Bhoomi () is a 2021 Indian Tamil-language action drama film, written and directed by Lakshman. This film is produced by Jayam Ravi's mother-in-law Sujatha Vijayakumar under the production banner Home Movie Makers. The film stars Jayam Ravi and Nidhhi Agerwal, with Ronit Roy and Sathish in supporting roles. The film is set on the backdrop based on agriculture. The soundtrack and background score was composed by D. Imman. This marks the 25th film for Ravi. The film began streaming on Disney+ Hotstar on 14 January 2021 coinciding with Pongal. The film received extremely negative reviews from critics and audiences alike, with criticism for its performances, predictability, script, screenplay and romantic scenes.

Plot 

Bhoominathan is a NASA scientist who discovers that plant life can exist on Mars by adjusting certain anaerobic conditions needed for survival. He is highly praised by his peers for his discovery. While on a one-month vacation in Tamil Nadu, he discovers that his village is affected by drought and the underwater reservoir of his land has been drained away for futile purposes by certain corporations. He's also dismayed to find out that his uncle, who is an agriculturalists, is burdened with farm debts due to the scarcity of water supply in his village. His uncle had tried to sort out this issue rigorously with the local MLA, the district collector and the governing body but in vain, and eventually, he succumbs to the pressure by burning himself. 

Unable to withstand the grief over the death of his uncle, Bhoominathan vows to avenge Richard Child, the chief of the leading corporate (who is the main villain in this story), by summoning him to the court of law. Still, his attempts go unrecognised before the villain's money and might. However, Bhoominathan decides to fight it out in an intelligent way by gaining the trust of his village people and by starting his own trusted corporate 'Thamizhan' by the village people and the corporate company's former employees, despite facing many obstacles. Finally, he succeeds in his attempts and reclaims and replenishes his land using the knowledge of his hybrid plant technology that he had learnt in the past and saves his land and his people from drought.

#### [Information shown]
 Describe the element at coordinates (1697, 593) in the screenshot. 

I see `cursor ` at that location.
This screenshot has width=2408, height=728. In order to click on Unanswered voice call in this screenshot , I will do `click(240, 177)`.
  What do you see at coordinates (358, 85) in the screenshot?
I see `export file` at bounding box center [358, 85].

#### [Exercise requirements]
(1) In the article about the film Bhoomi, retype the passage starting at "Unable to withstand" and ending at "people from drought.".
(2) According to the article about the film Bhoomi, what aspects of the film drew criticism?
(3) On which service did Bhoomi begin streaming, according to the article about the film?

#### [Written responses]
(1)
Unable to withstand the grief over the death of his uncle, Bhoominathan vows to avenge Richard Child, the chief of the leading corporate (who is the main villain in this story), by summoning him to the court of law. Still, his attempts go unrecognised before the villain's money and might. However, Bhoominathan decides to fight it out in an intelligent way by gaining the trust of his village people and by starting his own trusted corporate 'Thamizhan' by the village people and the corporate company's former employees, despite facing many obstacles. Finally, he succeeds in his attempts and reclaims and replenishes his land using the knowledge of his hybrid plant technology that he had learnt in the past and saves his land and his people from drought.

(2)
- Performances
- Predictability
- Script
- Screenplay
- Romantic scenes

(3) Disney+ Hotstar